I would highly recommend classes in psychology. I have degrees in psychology and economics, and I use what I have learned in psychology far more often--in nearly every aspect of my day. Understanding why people think the way that they do, how they got there, how to best communicate--all elements of empathy--are real, tangible life skills that help out at work and in every one of your relationships with the people around you.
Dont mean to be cheesy but some things cannot be learnt in a class and LIFE skills is definitely on top of the list. You acquire this skills as you grow up within a family or even if you did not have one. You will learn life lessons (some good and some bad) at every step of your life .. at school, at job whatever it is .. try and learn from a leader or mentor, keep your eyes open, observe and learn as well .. and put it into practice
You will be amazed at how much you will learn !
Good Luck !
Great questions. Most colleges/universities have a class that freshman are required to take that teaches them how to get acclimated to college life. It would best to ask an advisor at the school of your choice if such classes exist. Another route is check out youtube videos that talk about the subject or even books that you can read at leisure.

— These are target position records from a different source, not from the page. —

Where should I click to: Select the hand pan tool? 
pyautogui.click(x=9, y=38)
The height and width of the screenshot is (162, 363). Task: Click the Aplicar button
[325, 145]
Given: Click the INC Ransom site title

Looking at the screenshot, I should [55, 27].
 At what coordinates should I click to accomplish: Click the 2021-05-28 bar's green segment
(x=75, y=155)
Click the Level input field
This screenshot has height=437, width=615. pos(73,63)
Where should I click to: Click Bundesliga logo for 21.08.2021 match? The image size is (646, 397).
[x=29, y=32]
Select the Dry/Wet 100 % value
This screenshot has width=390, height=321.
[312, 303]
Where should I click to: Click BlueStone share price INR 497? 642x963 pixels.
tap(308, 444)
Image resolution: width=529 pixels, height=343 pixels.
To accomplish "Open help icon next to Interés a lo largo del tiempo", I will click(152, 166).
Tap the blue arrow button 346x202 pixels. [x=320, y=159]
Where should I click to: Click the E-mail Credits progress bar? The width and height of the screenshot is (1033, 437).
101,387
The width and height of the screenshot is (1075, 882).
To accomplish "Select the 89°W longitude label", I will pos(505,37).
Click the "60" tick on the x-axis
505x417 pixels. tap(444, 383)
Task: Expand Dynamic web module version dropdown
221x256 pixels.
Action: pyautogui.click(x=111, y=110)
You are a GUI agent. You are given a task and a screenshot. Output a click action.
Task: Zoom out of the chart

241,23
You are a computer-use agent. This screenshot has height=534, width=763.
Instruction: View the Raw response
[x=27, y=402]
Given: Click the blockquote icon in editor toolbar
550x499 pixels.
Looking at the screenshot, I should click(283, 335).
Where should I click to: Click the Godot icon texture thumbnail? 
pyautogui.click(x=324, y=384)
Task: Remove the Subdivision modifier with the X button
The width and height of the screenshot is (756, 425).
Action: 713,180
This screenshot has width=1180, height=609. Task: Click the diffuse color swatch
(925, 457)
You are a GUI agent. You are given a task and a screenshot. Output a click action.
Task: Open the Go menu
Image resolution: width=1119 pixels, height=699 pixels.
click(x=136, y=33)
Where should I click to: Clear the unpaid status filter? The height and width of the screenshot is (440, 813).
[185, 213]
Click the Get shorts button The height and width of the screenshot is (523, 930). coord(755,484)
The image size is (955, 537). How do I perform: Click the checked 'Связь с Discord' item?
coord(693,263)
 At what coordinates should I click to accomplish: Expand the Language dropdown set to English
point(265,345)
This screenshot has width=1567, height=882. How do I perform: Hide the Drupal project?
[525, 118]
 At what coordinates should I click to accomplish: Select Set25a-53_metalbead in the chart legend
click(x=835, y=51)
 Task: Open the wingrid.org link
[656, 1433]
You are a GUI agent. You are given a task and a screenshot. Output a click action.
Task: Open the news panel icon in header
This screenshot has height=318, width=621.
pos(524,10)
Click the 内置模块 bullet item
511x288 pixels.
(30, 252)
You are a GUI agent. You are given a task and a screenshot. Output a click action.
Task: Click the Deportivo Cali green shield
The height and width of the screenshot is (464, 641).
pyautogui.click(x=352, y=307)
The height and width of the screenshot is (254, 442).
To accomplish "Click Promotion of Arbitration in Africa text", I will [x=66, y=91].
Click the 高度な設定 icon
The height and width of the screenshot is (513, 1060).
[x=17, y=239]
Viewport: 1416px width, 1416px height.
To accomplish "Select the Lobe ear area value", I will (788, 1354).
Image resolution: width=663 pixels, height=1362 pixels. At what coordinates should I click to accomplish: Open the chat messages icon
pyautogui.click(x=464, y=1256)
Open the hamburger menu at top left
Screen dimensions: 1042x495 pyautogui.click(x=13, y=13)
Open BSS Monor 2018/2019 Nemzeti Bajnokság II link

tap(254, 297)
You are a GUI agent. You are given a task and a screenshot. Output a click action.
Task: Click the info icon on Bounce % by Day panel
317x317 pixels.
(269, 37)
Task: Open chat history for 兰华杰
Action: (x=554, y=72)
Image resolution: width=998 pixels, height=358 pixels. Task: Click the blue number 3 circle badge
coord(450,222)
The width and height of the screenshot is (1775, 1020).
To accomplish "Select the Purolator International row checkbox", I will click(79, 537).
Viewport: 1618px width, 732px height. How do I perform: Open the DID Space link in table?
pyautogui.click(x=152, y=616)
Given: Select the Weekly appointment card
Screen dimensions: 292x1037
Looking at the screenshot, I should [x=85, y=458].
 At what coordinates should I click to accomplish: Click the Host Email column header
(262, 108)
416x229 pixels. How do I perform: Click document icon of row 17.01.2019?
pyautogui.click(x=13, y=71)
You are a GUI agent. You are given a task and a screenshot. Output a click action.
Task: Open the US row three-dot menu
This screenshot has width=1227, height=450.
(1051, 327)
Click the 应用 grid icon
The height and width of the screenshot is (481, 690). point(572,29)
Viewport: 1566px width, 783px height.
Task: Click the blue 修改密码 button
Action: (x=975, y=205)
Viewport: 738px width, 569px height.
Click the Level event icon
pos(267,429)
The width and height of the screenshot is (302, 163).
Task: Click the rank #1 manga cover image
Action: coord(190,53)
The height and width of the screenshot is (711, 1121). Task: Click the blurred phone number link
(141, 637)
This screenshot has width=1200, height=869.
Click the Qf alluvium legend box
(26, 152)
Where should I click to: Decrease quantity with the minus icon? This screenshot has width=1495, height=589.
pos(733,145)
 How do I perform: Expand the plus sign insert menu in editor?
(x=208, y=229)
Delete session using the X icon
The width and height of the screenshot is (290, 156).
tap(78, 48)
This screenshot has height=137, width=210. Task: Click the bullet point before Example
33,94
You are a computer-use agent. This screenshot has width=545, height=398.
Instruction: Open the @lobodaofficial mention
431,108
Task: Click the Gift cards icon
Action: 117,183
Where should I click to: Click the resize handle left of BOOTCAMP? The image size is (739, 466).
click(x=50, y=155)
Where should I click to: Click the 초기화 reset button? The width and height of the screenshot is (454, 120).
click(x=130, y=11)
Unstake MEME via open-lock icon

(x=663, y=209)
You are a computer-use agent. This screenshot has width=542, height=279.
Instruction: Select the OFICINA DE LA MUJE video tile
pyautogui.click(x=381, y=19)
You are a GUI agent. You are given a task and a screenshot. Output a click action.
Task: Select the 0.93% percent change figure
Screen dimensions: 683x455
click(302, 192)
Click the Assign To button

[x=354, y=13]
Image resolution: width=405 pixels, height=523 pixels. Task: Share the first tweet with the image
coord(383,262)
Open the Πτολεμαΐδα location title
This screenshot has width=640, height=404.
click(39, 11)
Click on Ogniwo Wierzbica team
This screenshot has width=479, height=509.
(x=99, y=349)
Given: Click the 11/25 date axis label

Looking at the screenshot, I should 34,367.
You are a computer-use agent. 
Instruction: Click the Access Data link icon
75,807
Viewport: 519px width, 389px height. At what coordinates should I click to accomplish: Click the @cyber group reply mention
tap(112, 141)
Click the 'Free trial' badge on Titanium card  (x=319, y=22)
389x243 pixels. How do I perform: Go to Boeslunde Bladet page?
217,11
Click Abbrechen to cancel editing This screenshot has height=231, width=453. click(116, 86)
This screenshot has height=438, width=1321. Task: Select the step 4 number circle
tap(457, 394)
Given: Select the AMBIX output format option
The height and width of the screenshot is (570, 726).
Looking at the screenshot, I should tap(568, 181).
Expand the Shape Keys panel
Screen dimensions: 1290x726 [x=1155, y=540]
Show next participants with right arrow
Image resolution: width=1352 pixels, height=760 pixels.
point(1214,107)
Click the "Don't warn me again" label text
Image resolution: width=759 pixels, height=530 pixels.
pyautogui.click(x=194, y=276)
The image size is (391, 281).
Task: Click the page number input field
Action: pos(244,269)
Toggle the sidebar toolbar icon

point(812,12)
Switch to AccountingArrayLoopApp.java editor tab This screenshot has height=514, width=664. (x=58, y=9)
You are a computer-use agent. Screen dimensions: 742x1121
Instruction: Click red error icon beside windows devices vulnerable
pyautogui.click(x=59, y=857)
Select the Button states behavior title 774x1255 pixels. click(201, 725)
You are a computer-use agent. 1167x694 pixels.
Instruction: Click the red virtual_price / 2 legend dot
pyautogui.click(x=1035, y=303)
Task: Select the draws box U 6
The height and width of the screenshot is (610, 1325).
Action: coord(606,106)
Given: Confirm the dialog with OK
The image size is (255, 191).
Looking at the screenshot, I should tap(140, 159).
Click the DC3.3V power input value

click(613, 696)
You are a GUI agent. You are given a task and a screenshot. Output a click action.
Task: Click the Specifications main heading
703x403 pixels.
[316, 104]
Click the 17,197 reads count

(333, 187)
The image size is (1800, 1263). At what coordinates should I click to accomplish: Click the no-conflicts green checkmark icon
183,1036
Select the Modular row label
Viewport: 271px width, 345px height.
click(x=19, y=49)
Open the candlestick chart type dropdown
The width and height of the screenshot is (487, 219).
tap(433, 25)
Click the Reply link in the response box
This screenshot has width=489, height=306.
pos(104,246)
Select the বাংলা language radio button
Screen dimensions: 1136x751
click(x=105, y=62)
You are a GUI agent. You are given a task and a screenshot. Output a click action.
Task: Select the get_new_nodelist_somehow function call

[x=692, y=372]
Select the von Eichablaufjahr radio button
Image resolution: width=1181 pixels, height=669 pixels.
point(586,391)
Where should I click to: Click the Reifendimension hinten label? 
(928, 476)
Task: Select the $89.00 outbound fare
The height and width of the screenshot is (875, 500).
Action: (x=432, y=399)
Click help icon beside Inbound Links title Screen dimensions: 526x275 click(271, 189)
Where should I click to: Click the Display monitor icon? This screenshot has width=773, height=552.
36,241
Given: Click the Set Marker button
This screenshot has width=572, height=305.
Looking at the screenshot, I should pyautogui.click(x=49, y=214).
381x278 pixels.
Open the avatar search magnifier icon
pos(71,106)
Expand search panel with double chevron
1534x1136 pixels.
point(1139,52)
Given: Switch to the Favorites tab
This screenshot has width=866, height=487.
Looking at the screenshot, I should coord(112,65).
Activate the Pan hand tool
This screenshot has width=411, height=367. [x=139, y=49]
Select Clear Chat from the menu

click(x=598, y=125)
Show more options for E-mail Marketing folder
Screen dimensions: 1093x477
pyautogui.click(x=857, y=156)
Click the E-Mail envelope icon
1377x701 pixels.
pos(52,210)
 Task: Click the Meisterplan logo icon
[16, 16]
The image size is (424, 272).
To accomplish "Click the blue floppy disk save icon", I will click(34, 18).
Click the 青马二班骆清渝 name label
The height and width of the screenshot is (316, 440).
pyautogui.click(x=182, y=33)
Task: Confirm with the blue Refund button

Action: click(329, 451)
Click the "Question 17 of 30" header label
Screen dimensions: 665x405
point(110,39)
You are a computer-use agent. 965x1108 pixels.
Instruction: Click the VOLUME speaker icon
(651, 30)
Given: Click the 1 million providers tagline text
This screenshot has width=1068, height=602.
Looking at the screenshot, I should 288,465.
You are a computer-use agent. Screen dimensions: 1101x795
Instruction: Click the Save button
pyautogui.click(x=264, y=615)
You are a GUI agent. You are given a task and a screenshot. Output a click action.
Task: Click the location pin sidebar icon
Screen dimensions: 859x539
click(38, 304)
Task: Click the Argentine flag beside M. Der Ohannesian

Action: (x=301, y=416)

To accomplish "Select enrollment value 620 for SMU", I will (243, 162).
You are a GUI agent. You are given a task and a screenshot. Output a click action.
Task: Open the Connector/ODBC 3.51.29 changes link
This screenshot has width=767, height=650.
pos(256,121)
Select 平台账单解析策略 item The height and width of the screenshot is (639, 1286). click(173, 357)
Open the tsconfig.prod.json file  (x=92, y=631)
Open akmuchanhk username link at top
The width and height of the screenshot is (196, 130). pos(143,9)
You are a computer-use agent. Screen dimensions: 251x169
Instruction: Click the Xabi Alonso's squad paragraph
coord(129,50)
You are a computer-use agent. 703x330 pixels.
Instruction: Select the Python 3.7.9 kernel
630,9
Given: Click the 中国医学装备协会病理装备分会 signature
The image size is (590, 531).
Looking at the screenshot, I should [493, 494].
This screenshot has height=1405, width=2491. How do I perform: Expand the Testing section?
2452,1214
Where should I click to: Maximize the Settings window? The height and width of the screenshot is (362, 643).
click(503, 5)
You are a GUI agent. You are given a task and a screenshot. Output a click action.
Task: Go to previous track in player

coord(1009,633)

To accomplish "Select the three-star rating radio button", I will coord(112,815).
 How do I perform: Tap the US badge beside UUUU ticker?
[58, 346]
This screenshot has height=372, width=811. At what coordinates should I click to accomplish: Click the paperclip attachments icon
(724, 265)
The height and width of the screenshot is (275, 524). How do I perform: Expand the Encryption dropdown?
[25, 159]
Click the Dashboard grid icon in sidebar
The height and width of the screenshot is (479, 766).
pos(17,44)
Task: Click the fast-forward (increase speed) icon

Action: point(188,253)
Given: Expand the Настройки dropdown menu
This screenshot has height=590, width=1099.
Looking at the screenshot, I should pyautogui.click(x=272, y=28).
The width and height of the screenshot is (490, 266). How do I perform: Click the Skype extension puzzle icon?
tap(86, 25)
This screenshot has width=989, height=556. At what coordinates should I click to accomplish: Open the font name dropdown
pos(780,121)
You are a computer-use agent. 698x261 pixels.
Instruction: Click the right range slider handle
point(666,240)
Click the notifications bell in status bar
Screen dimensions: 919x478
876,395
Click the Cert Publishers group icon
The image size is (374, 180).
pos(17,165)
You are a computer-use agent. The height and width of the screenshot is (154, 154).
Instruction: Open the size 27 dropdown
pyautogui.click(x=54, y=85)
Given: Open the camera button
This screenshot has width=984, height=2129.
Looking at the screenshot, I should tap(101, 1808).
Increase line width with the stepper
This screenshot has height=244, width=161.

There are a ton of great resources out there.
Best of luck to you.
Hi Amber, I would recommend taking a basic finance class. Many colleges will offer an introductory Personal Finance class. This can help you understand budgeting, how to save money, and different ways to utilize banking and investment companies. The class I took was very helpful, we even created a budget for ourselves and had a challenge to stick to it. Good luck!
This is a great question! Unfortunately, many colleges do not offer enough of these classes. I would look into your college's accounting program. My school offered a personal finances course that was extremely helpful for learning how to budget you money, pay taxes, manage loans, etc. Even though this course was listed under the accounting program, it was for non-accounting majors. I would suggest reaching out to your college advisors and professors for specific courses offered at your school.
So many students graduate without any knowledge of managing their expenses or the basics of saving and investing
I would highly recommend taking Communication Studies courses. Industries, jobs and technologies are constantly changing. In a globally connected world, communication has become an increasingly complex and valuable skill, particularly when we intersect constantly with cultures and perspectives that radically differ from our own.
These courses help you develop a wide knowledge base and empowers you to focus broadly. The disciplines that you learn can be applied to solve everyday problems in public, professional, and private lives through learning how to relate, advocate, and negotiate. Since it's a soft skill that continues to evolve, it'll make you more well-rounded and valuable to any type of organization.
I was undecided for a few semesters while in college, but because of how much I enjoyed these courses, I chose to make it my major. It's led me to a successful career in sales across a variety of industries, and now working for a fast growing, cloud start up in San Francisco, CA.
Great question! Some of the classes that seemed least related to my major have been the most useful throughout school and my professional career.
I started university in political science and public administration. At the time, it didn't seem practical enough to me; I wanted concrete solutions to real-world problems, not abstract concepts rooted in the dense language of academia. After three years, I dropped it in favour of my career (running out of funding helped the decision), and eventually ended up in commerce and accounting. At some point, I realized that I used my background in political science all of the time - at work, in everyday conversation, and in my new degree. Philosophers and political economists were suddenly directly relevant to discussions about ethics, organizational behaviour, controls, and performance management. Classic ethical dilemmas were incredibly useful when delivering training about ethics and values. Topics in international relations and political discourse translated into background knowledge of media theory and marketing. In short: what I thought was useless at the time has proved to be profoundly meaningful in almost everything I do.
Pragmatism is great when looking at your options - narrowing your focus will help you prioritize and make decisions. However, I would strongly encourage you to consider also building a strong base of general knowledge in arts and the humanities. You might be surprised at how often you use it.